一縣之尊病倒了,所有人都不敢等閒視之,縣衙中的一眾大小頭目第一時間提着禮盒果品結伴看望這位倒霉的縣令,不過不少人心裏有些幸災樂禍,心裏暗說活該,這種剛剛出道的楞頭青,就該給他一點苦頭吃。
這下好了吧,光逞強,這不,一個人面對着案牘如山的工作,天天足足不出戶,晚晚批閱到深夜,就是鐵人也熬不住啊,這不,硬生生把自己累垮了,眾人不由用敬佩的目光看着一旁的陳縣丞,心裏暗叫佩服,這個主意是他的,這不,不動聲息就給新來的縣官大老爺下了一個大馬威。
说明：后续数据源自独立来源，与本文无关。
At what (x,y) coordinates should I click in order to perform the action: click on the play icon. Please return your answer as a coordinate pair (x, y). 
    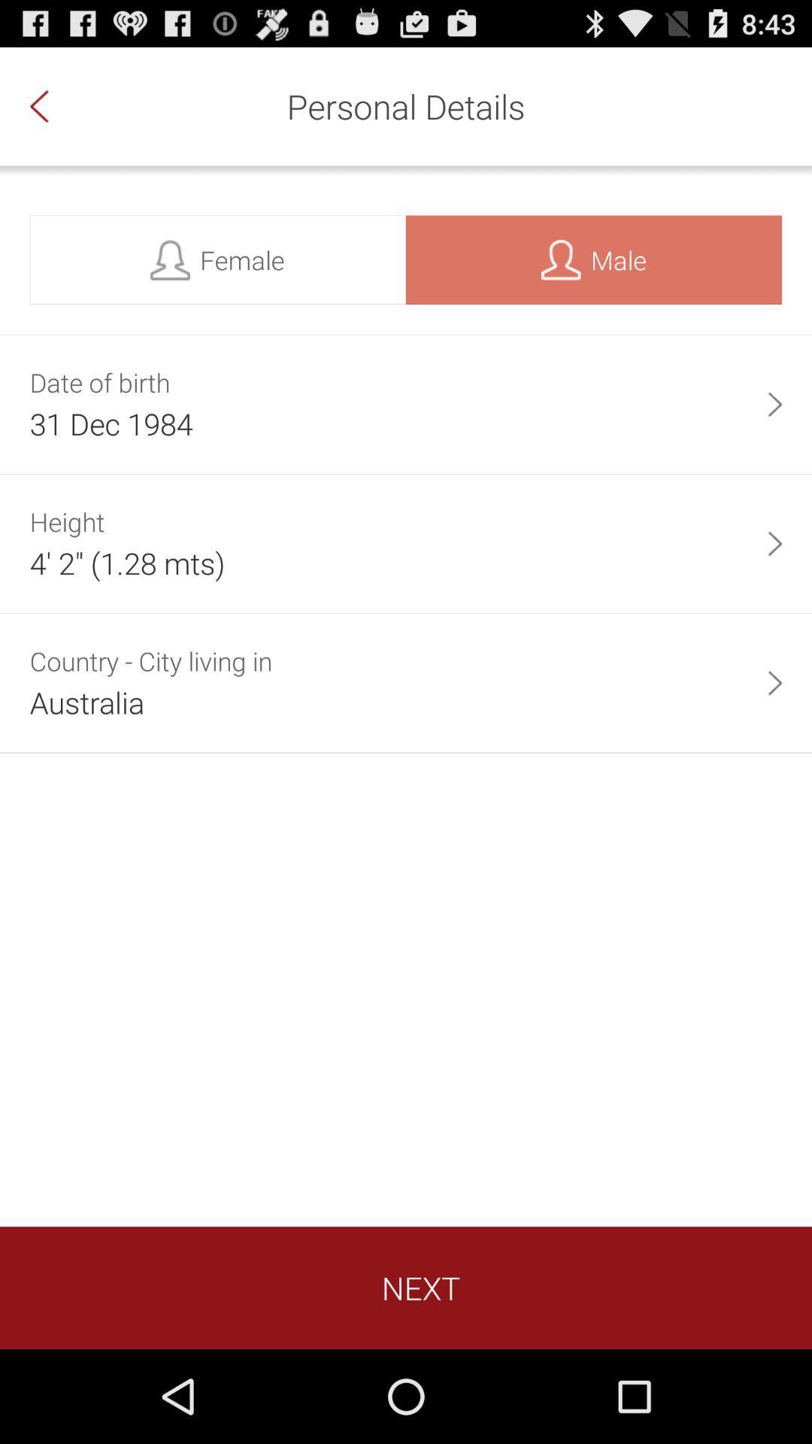
    Looking at the image, I should click on (775, 581).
還是太年輕了,和陳縣丞這種官場老狐狸一比,實在太嫩了,這就是年輕代價。
陳貴也走到床前,一臉擔心地說:「大人,你是江油百姓的主心骨,衙門沒你可不行啊,一定要儘快好起來啊。」
一眾下屬也一起對新任縣令陸皓山的病情表示慰問,雖說大夥對這個銳氣太盛新任縣令沒多少好感,但是門面上的功夫他們還是要做得足。
陸皓山掙扎着要起來,劉金柱連忙在他背後加了一個墊,讓他舒服地半躺着。
「有勞諸位擔心,本官沒事,剛才看過顧大夫,說這病精疲力竭所致,只要休養一小段日子便可無恙。」陸皓山一邊揉着腦袋一邊說。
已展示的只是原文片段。